Instructions for the task ▸ In the entries that follow, find the line containing "Task: Select the red P ribbon banner" and the line containing "Open the Snapshot", then copy exactly everything from the first through the second except the pictures.
Data to use below:
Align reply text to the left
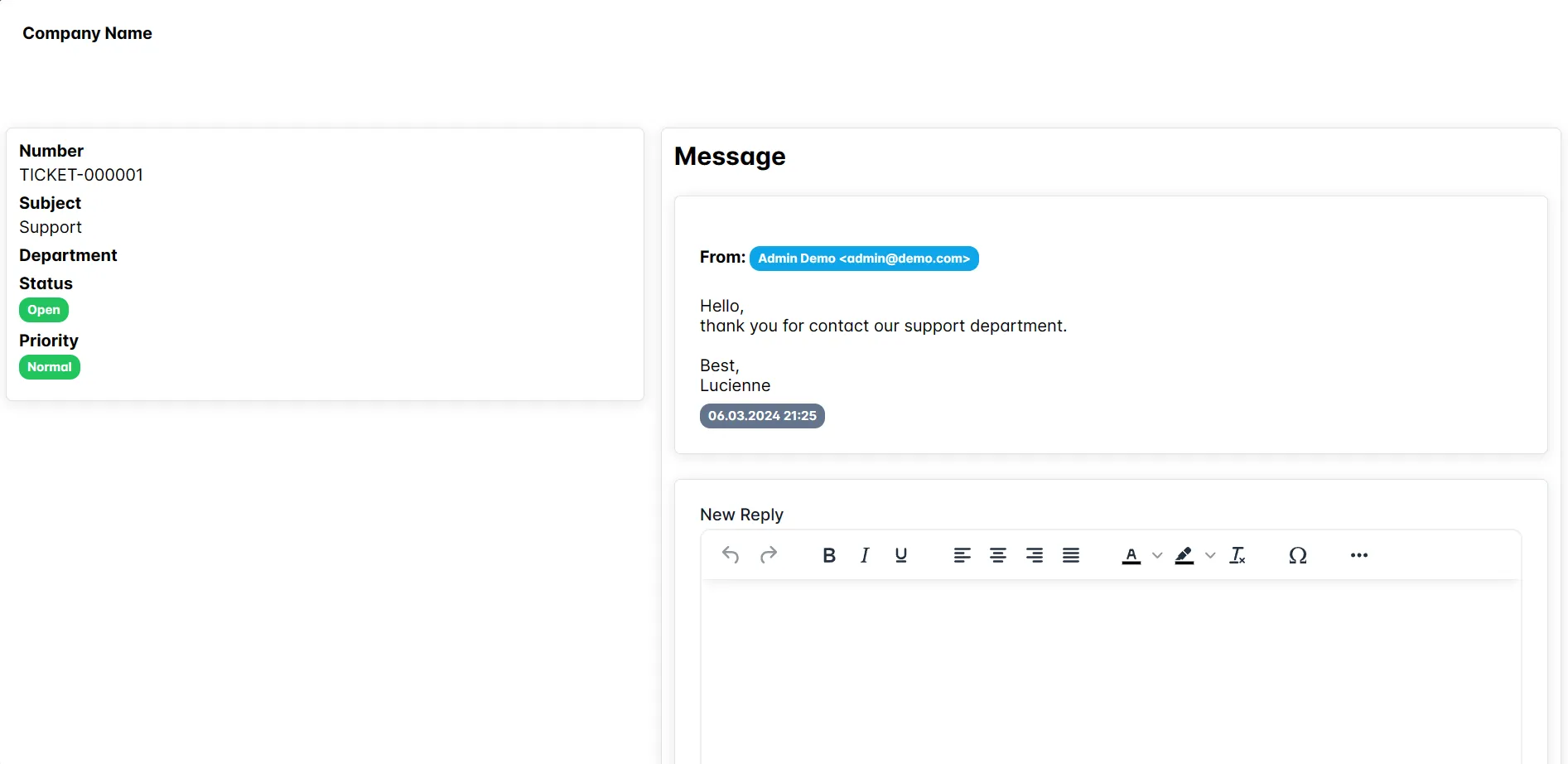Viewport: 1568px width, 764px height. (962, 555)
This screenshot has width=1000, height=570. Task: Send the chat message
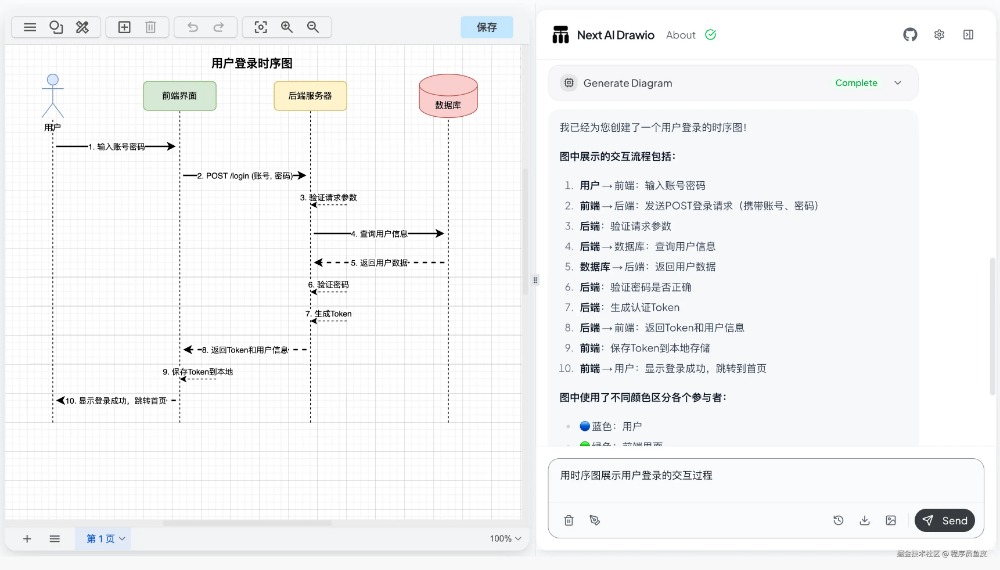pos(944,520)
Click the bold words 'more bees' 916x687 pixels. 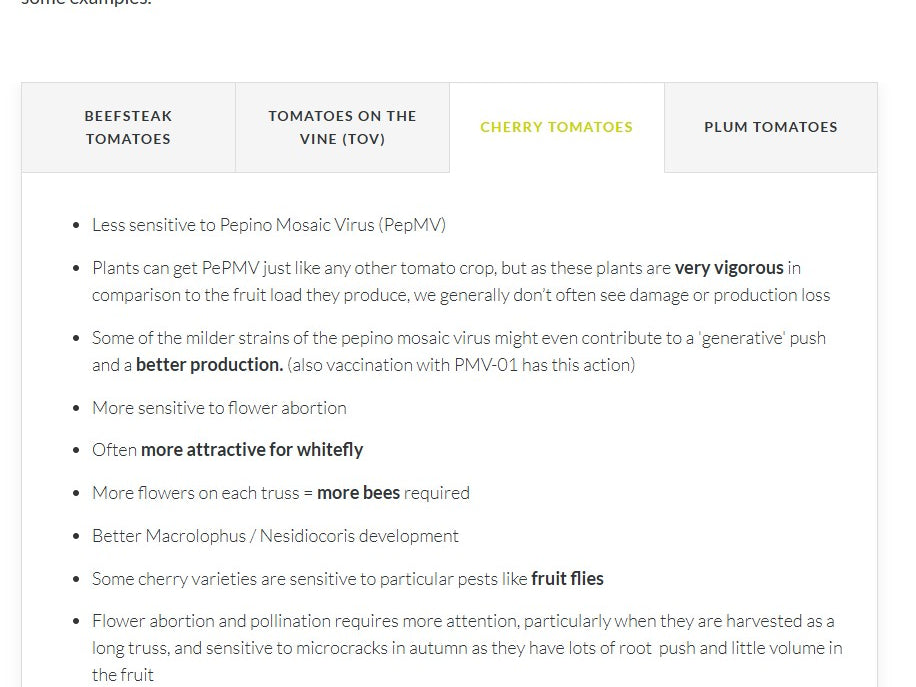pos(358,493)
End of Data to use.
Data to use below:
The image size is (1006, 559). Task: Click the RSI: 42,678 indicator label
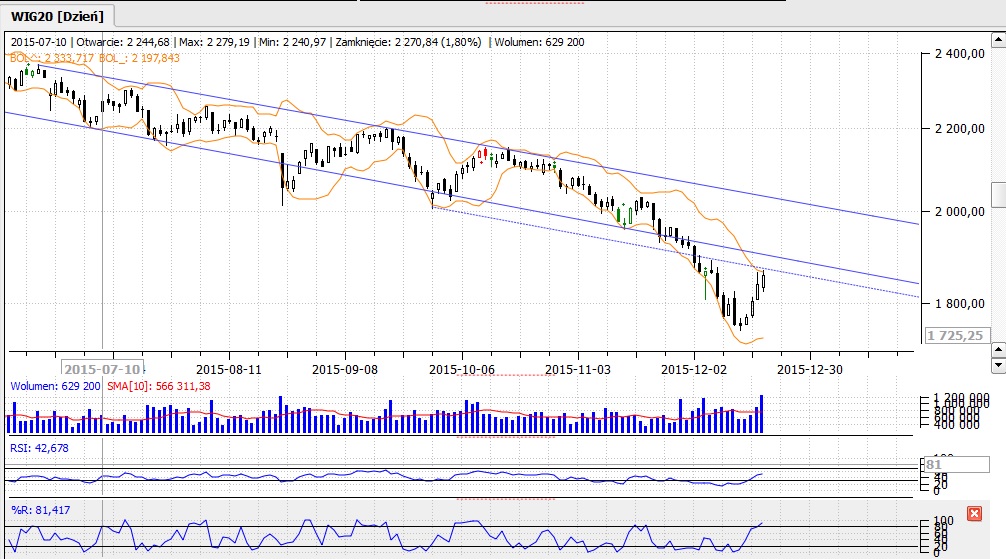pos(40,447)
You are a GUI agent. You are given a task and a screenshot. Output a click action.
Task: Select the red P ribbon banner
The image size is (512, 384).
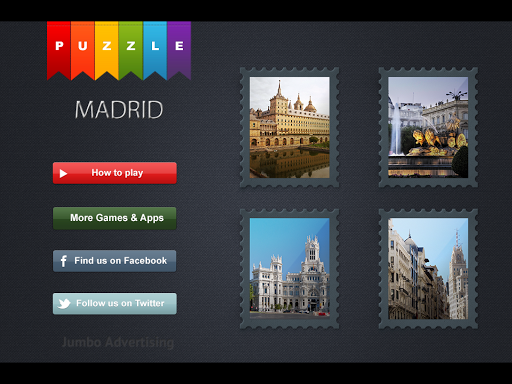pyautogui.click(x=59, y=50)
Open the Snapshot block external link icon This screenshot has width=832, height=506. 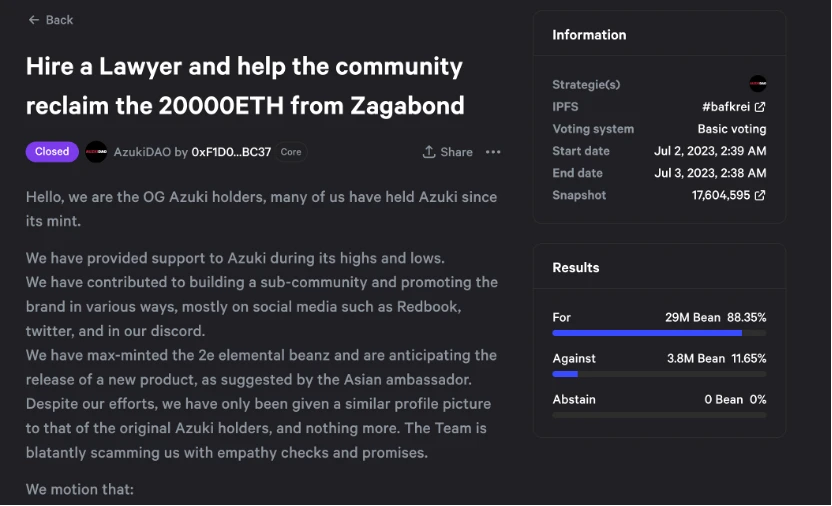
End of Data to use.
Solved exercise ▸
Task: Select the red P ribbon banner
The image size is (512, 384).
pyautogui.click(x=59, y=50)
Open the Snapshot block external link icon This screenshot has width=832, height=506. 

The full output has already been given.